La sombra de Felipe es alargada, con esos claroscuros de luz crepuscular, aunque apunta al presente. El único equipaje que no lleva consigo es la indiferencia colectiva. Ya sea fumando un puro en la cubierta mientras se tuesta al sol o hablando de Podemos, lo que dice Felipe no es que vaya a misa, pero concita misas y concilios dentro y fuera del margen de su espectro político, ese que Pedro Sánchez ha borrado del mapa. La gente insiste mucho en que Felipe se ha vendido al capital y toda esa monserga de una canción protesta con sordina que aún no ha desempolvado su chaqueta de pana, pero lo cierto es que González sigue representando una edad del país, cuando lo más español que había en España era el partido socialista y la Guardia Civil, dicho por él. Reducir su legado a unos casos de corrupción que al final se han visto superados por lo que vino después, dentro y fuera de su partido, es desconocer una visión del Estado social y de derecho, unido en un presente de horizonte sostenido en las manos. En aquel partido socialista se tenía clara una intención: convencer a la gente de que gobernarían para todos, no solo para unos pocos con la nostalgia honda de lo que nunca ocurrió, porque el proyecto sería integrador y España seguiría siendo la mesa que no debía partirse, para que nadie perdiera su postura.

Yo creo que hubo un momento, seguramente interior, seguramente no admitido nunca fuera de sí mismo, en que Pablo Iglesias quiso ser Felipe. Fue entonces cuando se convirtió en Pablo: nombrando solo un nombre se ajustaba un proyecto político. Pablo soñó un día con asomar por la ventana de un hotel, con su mano sostenida, bajo ese cielo gélido y nocturno de un Madrid mineral, por esa otra mano de Íñigo Errejón. Ahí estaba la pareja proyectada en el tiempo, esa repetición que se alentaba en el paralelismo de la historia. Porque ellos habían venido a ajustar todos los errores del pasado, para hacerlo mejor. Ellos habían nacido en el asalto de lo que tampoco sucedió, porque la Transición había sido una imposición de los de arriba, con una izquierda domesticada -al decir de Alberto Garzón- que ellos devolverían a su esencia salvaje. No a la convivencia, o sea, no a la integración de unos con otros, sino a la imposición que precede al derrumbe. Por eso había que dinamitar no solo el presente, sino el pasado. Empezando por la Transición, pasando por una Constitución sobada solo cuando conviene y acabando en la monarquía parlamentaria. Elefantes, Botsuana, desconfíe de quien tiene las manos manchadas de cal viva. Hemos recuperado la pureza ancestral de unas ideas que ya no necesitan convencer.

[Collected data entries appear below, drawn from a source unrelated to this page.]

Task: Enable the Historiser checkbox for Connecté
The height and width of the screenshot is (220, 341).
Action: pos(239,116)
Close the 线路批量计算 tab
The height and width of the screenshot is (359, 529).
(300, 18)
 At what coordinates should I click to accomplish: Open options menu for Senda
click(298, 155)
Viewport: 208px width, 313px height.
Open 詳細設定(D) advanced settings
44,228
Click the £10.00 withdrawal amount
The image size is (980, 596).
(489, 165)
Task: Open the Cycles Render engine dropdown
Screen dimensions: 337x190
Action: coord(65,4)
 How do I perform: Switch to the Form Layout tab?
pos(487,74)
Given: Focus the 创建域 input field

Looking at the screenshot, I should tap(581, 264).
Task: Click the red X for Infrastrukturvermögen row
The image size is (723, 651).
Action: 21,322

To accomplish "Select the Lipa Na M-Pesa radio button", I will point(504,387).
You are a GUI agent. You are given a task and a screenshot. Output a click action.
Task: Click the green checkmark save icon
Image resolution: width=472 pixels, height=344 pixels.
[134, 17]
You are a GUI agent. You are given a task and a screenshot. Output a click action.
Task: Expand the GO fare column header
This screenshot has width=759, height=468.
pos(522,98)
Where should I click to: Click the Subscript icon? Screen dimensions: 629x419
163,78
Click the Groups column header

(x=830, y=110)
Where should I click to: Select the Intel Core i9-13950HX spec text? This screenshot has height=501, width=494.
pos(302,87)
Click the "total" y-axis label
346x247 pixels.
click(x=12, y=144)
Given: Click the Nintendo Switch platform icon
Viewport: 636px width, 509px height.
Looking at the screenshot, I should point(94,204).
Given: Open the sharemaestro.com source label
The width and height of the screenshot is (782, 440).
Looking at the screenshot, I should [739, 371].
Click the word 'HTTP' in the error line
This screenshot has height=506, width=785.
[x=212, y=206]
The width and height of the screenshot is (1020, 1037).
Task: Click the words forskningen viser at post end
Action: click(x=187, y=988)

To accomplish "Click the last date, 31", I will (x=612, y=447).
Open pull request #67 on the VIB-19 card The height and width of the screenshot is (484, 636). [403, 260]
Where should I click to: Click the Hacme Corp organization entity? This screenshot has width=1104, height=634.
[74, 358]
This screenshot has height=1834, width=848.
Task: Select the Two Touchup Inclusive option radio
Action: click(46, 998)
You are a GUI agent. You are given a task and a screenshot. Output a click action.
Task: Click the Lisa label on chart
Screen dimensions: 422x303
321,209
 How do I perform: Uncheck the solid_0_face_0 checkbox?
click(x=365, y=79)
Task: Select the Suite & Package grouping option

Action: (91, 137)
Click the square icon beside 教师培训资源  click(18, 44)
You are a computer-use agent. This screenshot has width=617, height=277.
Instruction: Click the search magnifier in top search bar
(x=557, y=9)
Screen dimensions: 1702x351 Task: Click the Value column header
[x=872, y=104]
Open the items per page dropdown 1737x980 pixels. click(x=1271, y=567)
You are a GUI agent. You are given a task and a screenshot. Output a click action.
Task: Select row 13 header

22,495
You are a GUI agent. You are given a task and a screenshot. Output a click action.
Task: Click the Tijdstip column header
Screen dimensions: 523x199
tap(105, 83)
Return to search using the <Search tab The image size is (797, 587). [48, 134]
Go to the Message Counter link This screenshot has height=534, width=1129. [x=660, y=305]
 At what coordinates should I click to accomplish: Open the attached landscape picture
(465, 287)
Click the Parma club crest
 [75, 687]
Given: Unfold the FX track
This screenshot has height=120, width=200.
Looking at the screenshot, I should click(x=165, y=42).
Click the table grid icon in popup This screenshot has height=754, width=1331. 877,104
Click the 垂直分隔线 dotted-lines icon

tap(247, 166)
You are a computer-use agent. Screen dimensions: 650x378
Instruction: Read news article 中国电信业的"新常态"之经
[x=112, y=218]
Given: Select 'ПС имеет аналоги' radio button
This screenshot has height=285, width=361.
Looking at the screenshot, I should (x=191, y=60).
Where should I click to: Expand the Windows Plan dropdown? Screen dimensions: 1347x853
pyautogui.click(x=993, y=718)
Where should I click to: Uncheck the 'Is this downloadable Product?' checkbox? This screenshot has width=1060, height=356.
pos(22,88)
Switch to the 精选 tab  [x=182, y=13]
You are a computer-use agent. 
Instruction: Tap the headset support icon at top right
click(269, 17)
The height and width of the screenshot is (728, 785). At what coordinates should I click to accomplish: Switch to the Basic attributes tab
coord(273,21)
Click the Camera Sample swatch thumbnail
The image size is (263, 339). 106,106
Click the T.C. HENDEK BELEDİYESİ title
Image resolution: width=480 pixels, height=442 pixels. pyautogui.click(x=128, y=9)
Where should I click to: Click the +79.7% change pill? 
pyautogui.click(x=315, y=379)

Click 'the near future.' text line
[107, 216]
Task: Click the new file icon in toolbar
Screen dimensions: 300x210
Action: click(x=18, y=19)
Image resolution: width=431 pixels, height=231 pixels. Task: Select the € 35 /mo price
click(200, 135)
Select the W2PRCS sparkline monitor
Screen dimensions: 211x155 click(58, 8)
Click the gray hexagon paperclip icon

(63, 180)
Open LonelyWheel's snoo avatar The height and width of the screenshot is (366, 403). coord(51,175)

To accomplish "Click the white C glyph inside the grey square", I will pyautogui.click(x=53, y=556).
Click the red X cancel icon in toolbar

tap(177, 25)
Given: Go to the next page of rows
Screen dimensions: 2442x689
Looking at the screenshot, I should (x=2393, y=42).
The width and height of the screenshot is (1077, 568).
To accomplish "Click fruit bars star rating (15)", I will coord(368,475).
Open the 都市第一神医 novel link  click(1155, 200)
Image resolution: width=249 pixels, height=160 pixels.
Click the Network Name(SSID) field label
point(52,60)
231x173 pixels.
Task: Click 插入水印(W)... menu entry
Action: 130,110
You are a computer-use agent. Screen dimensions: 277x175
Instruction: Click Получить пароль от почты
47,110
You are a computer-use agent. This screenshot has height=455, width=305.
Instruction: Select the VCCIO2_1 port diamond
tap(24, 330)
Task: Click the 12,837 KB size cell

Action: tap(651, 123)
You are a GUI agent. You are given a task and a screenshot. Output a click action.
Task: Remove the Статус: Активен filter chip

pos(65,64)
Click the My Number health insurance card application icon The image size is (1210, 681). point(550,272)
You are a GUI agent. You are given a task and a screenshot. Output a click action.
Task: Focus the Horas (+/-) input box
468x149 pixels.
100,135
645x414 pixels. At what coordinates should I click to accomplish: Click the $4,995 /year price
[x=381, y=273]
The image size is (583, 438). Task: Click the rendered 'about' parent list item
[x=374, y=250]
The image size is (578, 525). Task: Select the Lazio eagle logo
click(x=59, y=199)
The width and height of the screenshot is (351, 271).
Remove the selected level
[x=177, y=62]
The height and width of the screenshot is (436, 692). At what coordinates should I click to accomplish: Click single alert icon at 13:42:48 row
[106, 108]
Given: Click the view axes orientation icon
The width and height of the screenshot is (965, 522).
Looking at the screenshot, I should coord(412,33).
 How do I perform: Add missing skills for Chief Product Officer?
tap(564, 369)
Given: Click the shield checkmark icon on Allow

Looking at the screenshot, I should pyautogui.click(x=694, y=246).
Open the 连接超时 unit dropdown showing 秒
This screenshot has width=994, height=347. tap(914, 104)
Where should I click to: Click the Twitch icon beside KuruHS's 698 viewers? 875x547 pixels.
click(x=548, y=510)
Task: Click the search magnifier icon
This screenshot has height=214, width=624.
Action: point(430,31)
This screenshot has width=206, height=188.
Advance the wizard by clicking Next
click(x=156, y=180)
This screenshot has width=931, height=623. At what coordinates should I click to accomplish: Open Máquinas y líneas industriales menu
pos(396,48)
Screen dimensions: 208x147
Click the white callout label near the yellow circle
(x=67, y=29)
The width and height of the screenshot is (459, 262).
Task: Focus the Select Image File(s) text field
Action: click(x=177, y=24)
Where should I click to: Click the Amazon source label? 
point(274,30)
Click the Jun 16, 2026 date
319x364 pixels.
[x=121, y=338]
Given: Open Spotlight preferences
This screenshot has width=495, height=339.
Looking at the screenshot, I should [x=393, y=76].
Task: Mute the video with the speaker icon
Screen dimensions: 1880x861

Mientras España se pone a la cabeza de Europa en la propagación del coronavirus y Fernando Simón exhibe sus vacaciones submarinas en un programa televisivo -total, qué son 50.000 muertos-, Pablo Iglesias declara que «Hay que trabajar para avanzar hacia un horizonte republicano que profundice en la democracia española. Trabajar y construir alianzas para avanzar hacia este horizonte republicano tiene que ser una de las tareas políticas fundamentales de Podemos en los próximos tiempos». Ante esta declaración de prioridad, ha vuelto Felipe. Ha hablado muy claro, que es como suele hacerlo si se trata de España: «Cuando manifiesto algo con lo que no estoy de acuerdo me dicen que soy opositor. Bueno, es difícil oponerse a lo que no existe». No existe la república, y Podemos ha sido reducido a una pareja ministerial. Pero como aquella generación de socialistas, con aciertos y errores, sí tenía el país en la cabeza, el viejo presidente sigue mostrando más sentido común que esos juveniles de cuarenta años que aspiran a cambiar el marco de la foto por una democracia fraccionada. «Acabo de oír al señor Iglesias hablar de que no hay necesidad del trabajo de las fuerzas de seguridad del Estado y de la ayuda que han prestado los militares en la lucha contra la pandemia. Yo no estoy de acuerdo con eso. Me parece peor que un error, me parece una estupidez». Y claro: también le extraña mucho que se quieran pactar los presupuestos, para el país, precisamente con aquellos que aspiran claramente, y programáticamente, a la disolución del país. A Felipe se le critica mucho por decir estas cosas y se le llama vendido. Pero nadie le sabe dar la réplica.

Vuelve Felipe porque necesitamos su discurso. Para escucharlo, al menos. Y para responder a quien le toque. Pero hoy vivimos un cinismo bovino que solo sigue al líder sin pensar demasiado en lo que queda de España.